There are a certain segment of conservatives who literally cannot believe that anybody would see the world differently than the way they do. They have not just forgotten how to persuade; they have forgotten about the necessity of persuasion.This is from his followup to the interview with John Zeigler that he posted yesterday. I have run into this attitude frequently during my recreational forays into right-wing world, but for a better illustration look at President Bush's press conferences. How often have you seen him asked to explain something he's just said, and the explaination is the exact same words, only slower and louder with more emphatic hand gestures? It's not that the reporters aren't buying it, it's that the reporter (or the American people) was too dumb to get it the first time.
It must have been really frustrating on that Privative Social Security Tour. Why wouldn't they understand? Those people are idiots!
It's this refusal to swerve from (I'll rosily refer to it) moral clarity that drives conservatives into their crazier corners.
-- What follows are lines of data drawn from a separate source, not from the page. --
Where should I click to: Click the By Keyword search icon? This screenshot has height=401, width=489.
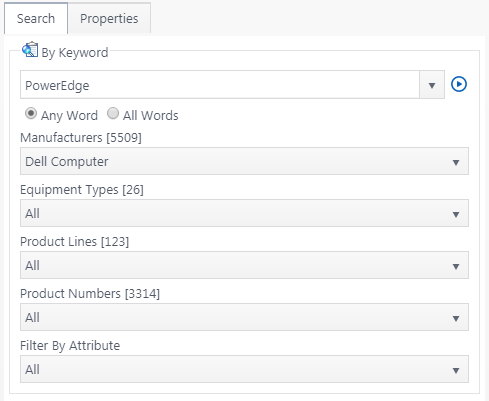30,50
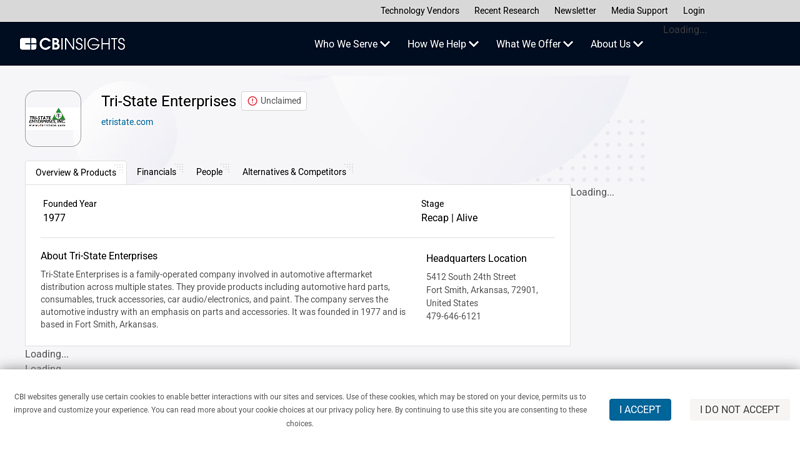Open the Technology Vendors link
800x450 pixels.
[x=419, y=11]
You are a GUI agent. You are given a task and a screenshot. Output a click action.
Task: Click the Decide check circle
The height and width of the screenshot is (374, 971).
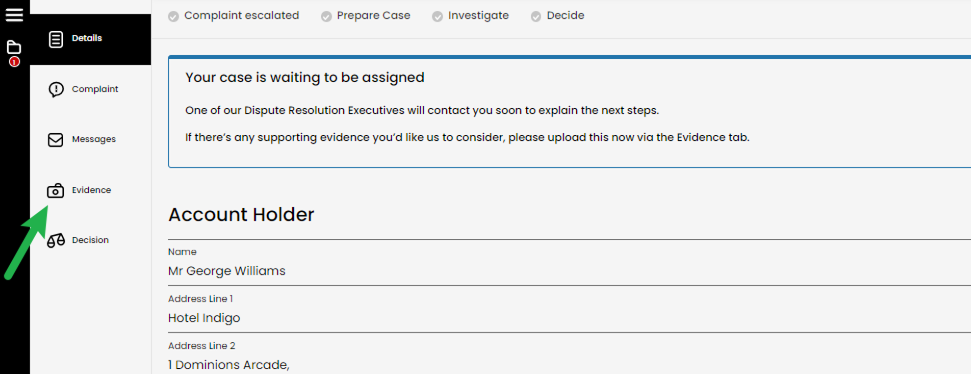click(536, 17)
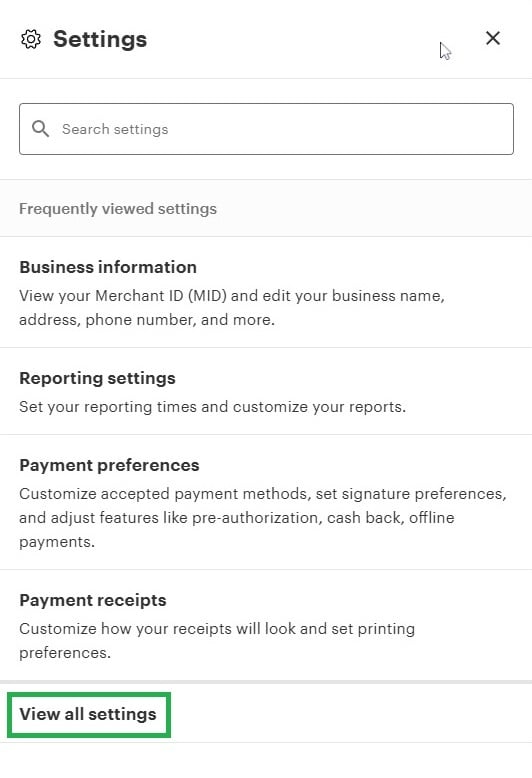The width and height of the screenshot is (532, 778).
Task: Click the address, phone number description line
Action: tap(147, 320)
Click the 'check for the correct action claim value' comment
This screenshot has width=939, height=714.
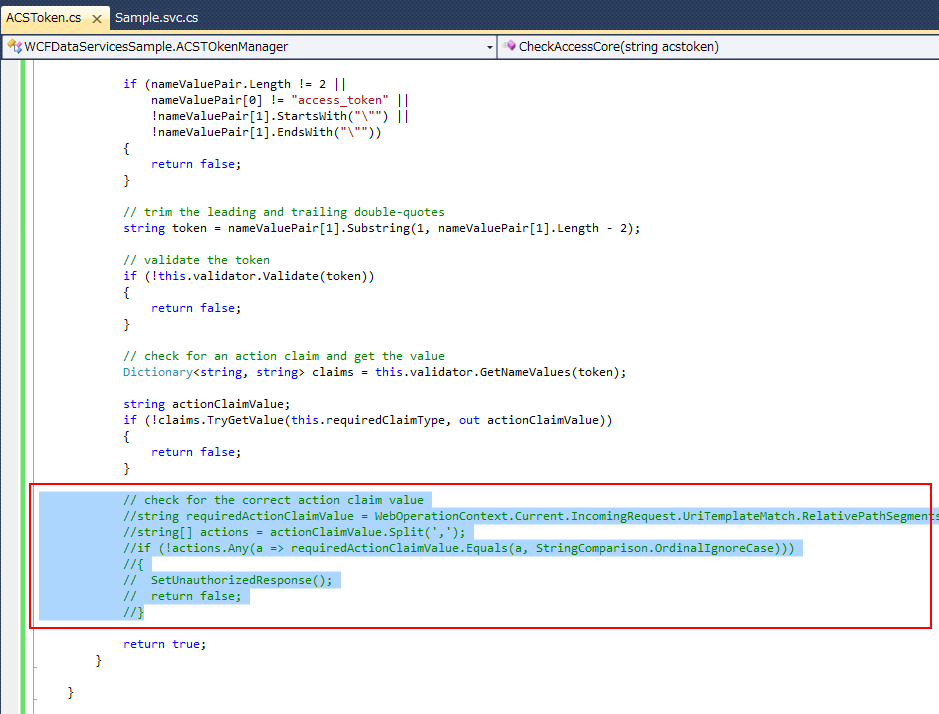(273, 500)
This morning I read the opinion that Democrats (presumably the far-left liberal media, because they're all Democrats) caused McCain to prevail over Romney in the primaries. Obviously all the Republicans MEANT to vote for Romney, but Democrats confused them. Or something. I'm waiting to hear further remarks on that one.
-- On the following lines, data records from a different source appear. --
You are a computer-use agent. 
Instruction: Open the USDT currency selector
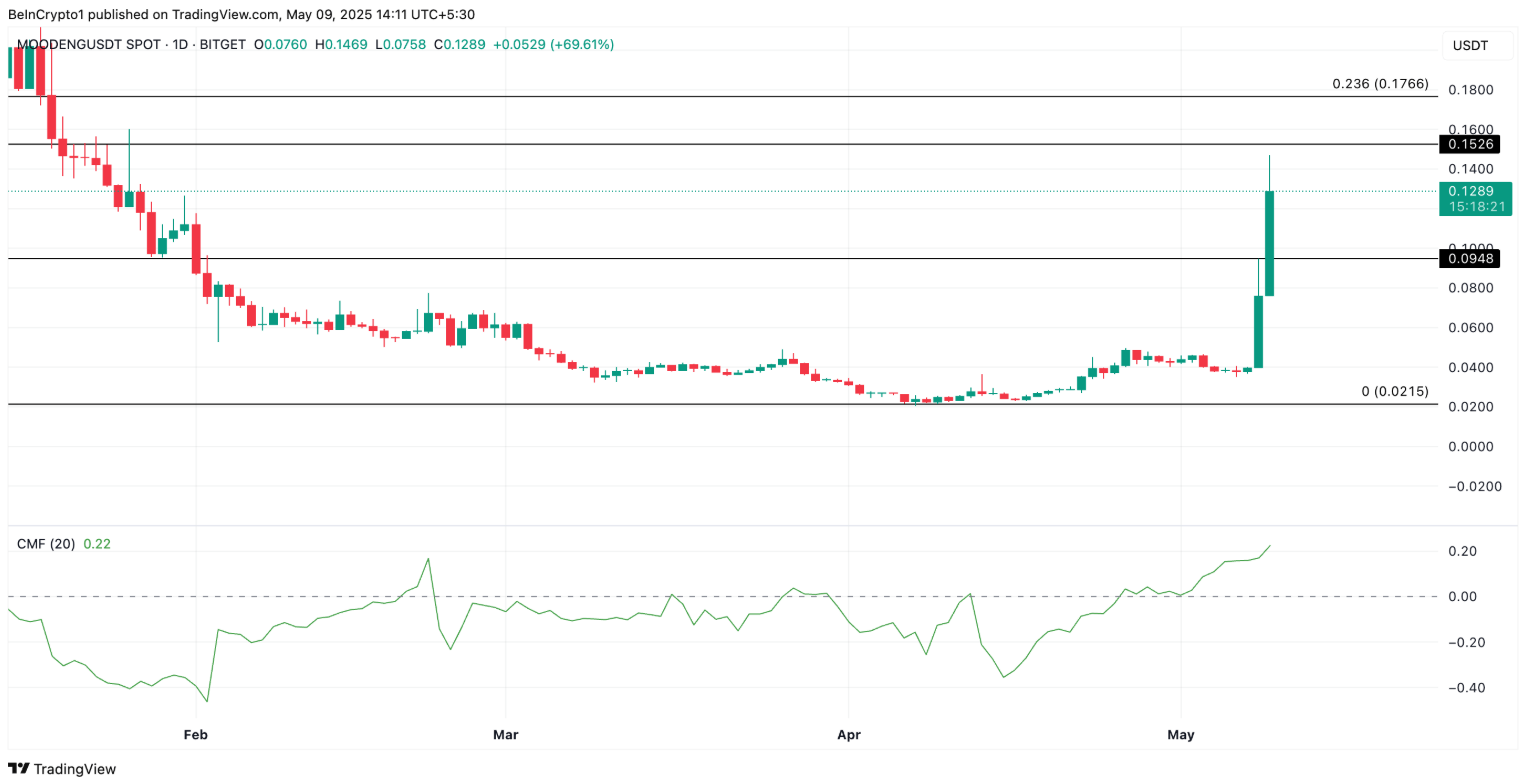tap(1470, 44)
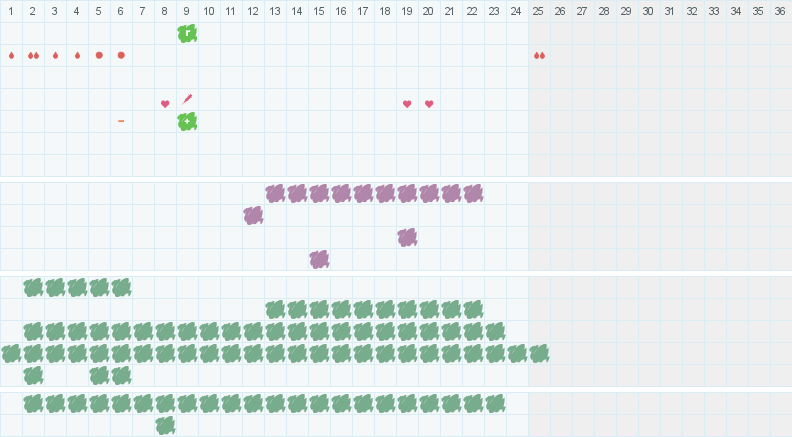Select the green mark on day 25

click(539, 353)
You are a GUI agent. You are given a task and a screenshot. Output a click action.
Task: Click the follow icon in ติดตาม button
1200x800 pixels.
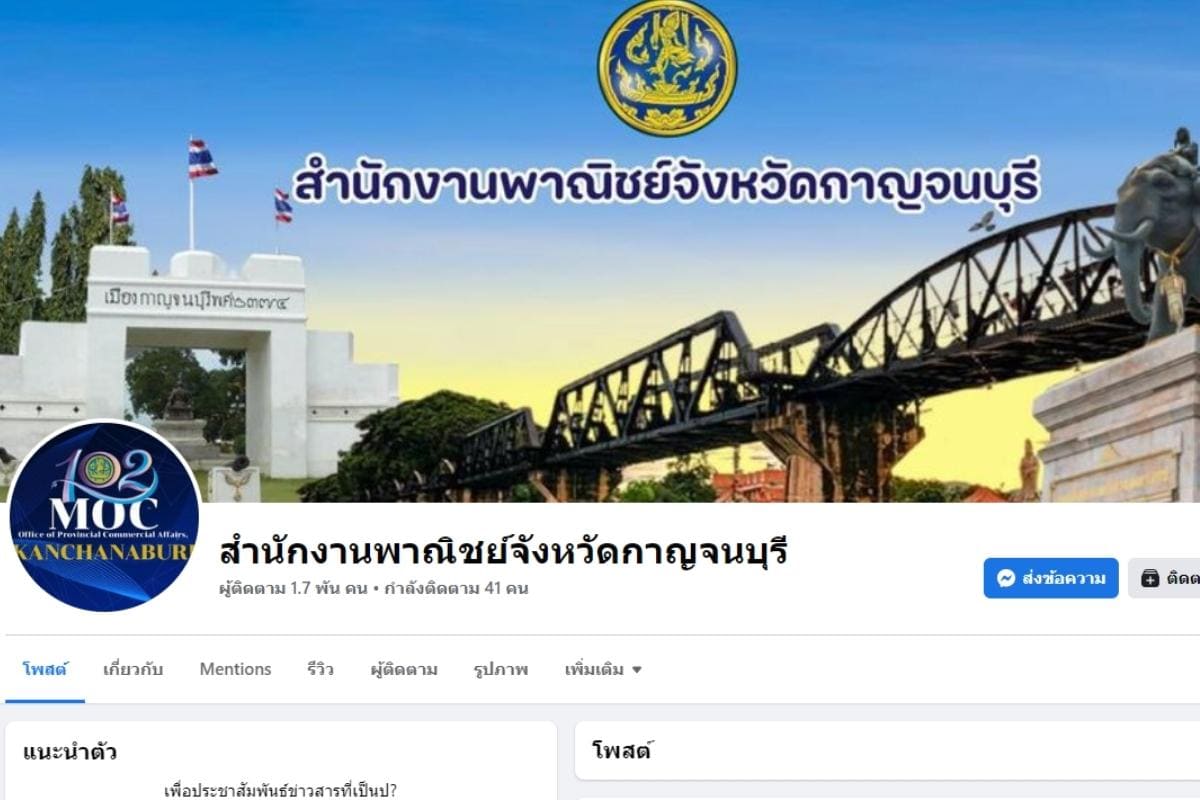click(1150, 578)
Silver thinks this refusal to believe that people might disagree is rooted in Talk Radio. Seems like kind of a stretch to me, but he could be right. Maybe the whole problem is if you listen to that stuff long enough, you forget that the callers are screened.
7 comments:
Thank goodness that only happens on the Right, huh?
I can't tell you how relieved I am to see you suggesting that it happens on the Right.
Yeah, our non-centrists do it too. It's just... they're less organized about it. Typical Democrats.
Of course it exists on both sides. Why do you think Sullivan is so fixated on believing Trig Palin is not Sarah's son?
I'm sorry, but the guy that you quoted is a man so partisanly mired that he cannot see his way out of the rearward body orifice in which he is so firmly ensconced.
He is not describing the "right." He is describing human nature.
But, he is so filled with hate for his enemies that he imagines his side on the side of the angels.
Daniel, thanks for showing us your idiot du jour.
Publius, I'm curious. For calibration purposes, who is more "partisanly mired", Silver or Zeigler? Be honest now.
Why do you assume either has to be "more" mired?
I don't actually; I'm trying to determine what you think.